Task directions: From the listing below, copy only the lines from the line that contains "Task: Open the Tutorial tab" to the line that contains "Given: Click the IPI column header", counting those two lines as part of the copy.

Records for this exercise:

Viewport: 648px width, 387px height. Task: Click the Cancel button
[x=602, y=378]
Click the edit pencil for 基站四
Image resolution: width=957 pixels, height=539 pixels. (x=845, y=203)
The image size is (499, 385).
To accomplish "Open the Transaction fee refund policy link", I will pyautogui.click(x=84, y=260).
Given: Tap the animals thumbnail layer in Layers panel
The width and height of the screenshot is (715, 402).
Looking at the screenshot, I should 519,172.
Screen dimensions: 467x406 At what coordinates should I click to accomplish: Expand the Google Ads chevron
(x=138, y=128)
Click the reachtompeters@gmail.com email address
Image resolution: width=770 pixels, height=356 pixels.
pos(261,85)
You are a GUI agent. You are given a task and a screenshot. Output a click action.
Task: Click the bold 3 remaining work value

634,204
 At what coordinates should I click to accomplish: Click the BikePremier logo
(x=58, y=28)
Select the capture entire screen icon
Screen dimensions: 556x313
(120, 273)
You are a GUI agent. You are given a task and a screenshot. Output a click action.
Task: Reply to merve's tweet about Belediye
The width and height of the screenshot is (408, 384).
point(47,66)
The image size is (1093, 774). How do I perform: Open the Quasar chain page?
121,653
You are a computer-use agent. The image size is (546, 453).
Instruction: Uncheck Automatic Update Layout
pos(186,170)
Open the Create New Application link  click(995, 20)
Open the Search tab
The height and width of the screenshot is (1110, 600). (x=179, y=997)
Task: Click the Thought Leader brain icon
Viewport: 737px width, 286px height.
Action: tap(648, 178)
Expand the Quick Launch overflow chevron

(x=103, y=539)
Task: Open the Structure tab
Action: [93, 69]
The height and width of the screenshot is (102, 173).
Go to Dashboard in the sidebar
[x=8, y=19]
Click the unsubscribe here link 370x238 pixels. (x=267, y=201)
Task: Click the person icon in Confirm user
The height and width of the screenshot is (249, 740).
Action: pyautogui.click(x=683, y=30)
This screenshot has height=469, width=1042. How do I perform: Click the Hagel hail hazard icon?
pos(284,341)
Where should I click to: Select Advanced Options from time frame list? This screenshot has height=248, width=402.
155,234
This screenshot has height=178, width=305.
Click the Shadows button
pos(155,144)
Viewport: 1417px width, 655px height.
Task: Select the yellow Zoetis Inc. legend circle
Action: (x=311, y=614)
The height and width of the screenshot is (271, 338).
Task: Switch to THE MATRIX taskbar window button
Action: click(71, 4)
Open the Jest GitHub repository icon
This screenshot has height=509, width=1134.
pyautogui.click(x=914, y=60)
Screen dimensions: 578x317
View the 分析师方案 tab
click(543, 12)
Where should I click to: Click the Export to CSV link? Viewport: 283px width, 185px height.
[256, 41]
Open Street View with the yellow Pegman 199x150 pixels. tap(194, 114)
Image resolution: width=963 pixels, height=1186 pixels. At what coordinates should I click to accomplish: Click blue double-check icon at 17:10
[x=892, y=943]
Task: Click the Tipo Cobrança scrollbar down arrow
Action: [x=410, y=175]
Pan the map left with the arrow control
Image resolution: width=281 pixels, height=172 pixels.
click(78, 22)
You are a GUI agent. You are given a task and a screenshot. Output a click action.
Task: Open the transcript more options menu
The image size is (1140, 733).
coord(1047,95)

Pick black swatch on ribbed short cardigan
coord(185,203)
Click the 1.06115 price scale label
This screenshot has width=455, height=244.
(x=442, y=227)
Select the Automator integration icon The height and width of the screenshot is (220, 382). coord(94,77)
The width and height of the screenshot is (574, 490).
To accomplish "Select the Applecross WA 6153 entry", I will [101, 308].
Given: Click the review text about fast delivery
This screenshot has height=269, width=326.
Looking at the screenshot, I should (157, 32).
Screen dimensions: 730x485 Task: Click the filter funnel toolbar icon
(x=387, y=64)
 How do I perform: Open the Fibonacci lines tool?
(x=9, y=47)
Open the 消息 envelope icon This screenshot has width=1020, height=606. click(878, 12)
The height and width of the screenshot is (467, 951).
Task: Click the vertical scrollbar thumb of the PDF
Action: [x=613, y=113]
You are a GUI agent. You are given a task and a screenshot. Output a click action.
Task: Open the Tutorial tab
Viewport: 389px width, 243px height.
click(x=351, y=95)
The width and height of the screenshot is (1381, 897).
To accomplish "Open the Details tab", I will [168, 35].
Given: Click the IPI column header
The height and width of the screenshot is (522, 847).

Output for this task:
Task: Open the Tutorial tab
Viewport: 389px width, 243px height.
click(x=351, y=95)
The width and height of the screenshot is (1381, 897).
To accomplish "Open the Details tab", I will [168, 35].
Given: Click the IPI column header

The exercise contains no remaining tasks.